» **Aim**:
Reproduce the following material word for word, from the first line to the last.

++++++++++++++++++++

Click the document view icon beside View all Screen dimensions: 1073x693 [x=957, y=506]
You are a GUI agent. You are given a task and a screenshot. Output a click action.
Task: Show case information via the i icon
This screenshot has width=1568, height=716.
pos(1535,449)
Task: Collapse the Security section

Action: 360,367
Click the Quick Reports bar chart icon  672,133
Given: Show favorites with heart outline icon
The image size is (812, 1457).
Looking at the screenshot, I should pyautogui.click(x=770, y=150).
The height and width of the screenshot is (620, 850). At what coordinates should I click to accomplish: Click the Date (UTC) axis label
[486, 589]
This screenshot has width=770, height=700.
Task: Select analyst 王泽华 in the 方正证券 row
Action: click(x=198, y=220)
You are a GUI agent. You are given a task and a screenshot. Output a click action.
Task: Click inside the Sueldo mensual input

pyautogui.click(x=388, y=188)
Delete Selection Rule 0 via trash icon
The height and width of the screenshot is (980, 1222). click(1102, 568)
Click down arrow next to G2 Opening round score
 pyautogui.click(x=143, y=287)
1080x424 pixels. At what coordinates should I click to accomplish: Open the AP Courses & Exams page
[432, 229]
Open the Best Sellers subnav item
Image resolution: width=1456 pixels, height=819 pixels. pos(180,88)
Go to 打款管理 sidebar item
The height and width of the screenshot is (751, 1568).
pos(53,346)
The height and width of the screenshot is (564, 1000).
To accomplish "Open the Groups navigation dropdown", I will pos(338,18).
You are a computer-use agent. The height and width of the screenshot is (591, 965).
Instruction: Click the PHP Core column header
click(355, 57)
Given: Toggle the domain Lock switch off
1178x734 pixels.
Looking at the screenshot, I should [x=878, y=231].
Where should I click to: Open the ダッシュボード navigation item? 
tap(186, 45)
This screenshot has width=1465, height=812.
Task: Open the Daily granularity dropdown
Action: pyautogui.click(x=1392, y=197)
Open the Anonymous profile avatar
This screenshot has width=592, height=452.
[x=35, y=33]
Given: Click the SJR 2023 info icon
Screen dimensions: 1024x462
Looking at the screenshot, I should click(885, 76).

++++++++++++++++++++

» **Reply**:
Click the document view icon beside View all Screen dimensions: 1073x693 [x=957, y=506]
You are a GUI agent. You are given a task and a screenshot. Output a click action.
Task: Show case information via the i icon
This screenshot has width=1568, height=716.
pos(1535,449)
Task: Collapse the Security section

Action: 360,367
Click the Quick Reports bar chart icon  672,133
Given: Show favorites with heart outline icon
The image size is (812, 1457).
Looking at the screenshot, I should pyautogui.click(x=770, y=150).
The height and width of the screenshot is (620, 850). At what coordinates should I click to accomplish: Click the Date (UTC) axis label
[486, 589]
This screenshot has width=770, height=700.
Task: Select analyst 王泽华 in the 方正证券 row
Action: click(x=198, y=220)
You are a GUI agent. You are given a task and a screenshot. Output a click action.
Task: Click inside the Sueldo mensual input

pyautogui.click(x=388, y=188)
Delete Selection Rule 0 via trash icon
The height and width of the screenshot is (980, 1222). click(1102, 568)
Click down arrow next to G2 Opening round score
 pyautogui.click(x=143, y=287)
1080x424 pixels. At what coordinates should I click to accomplish: Open the AP Courses & Exams page
[432, 229]
Open the Best Sellers subnav item
Image resolution: width=1456 pixels, height=819 pixels. pos(180,88)
Go to 打款管理 sidebar item
The height and width of the screenshot is (751, 1568).
pos(53,346)
The height and width of the screenshot is (564, 1000).
To accomplish "Open the Groups navigation dropdown", I will pos(338,18).
You are a computer-use agent. The height and width of the screenshot is (591, 965).
Instruction: Click the PHP Core column header
click(355, 57)
Given: Toggle the domain Lock switch off
1178x734 pixels.
Looking at the screenshot, I should [x=878, y=231].
Where should I click to: Open the ダッシュボード navigation item? 
tap(186, 45)
This screenshot has width=1465, height=812.
Task: Open the Daily granularity dropdown
Action: pyautogui.click(x=1392, y=197)
Open the Anonymous profile avatar
This screenshot has width=592, height=452.
[x=35, y=33]
Given: Click the SJR 2023 info icon
Screen dimensions: 1024x462
Looking at the screenshot, I should click(885, 76).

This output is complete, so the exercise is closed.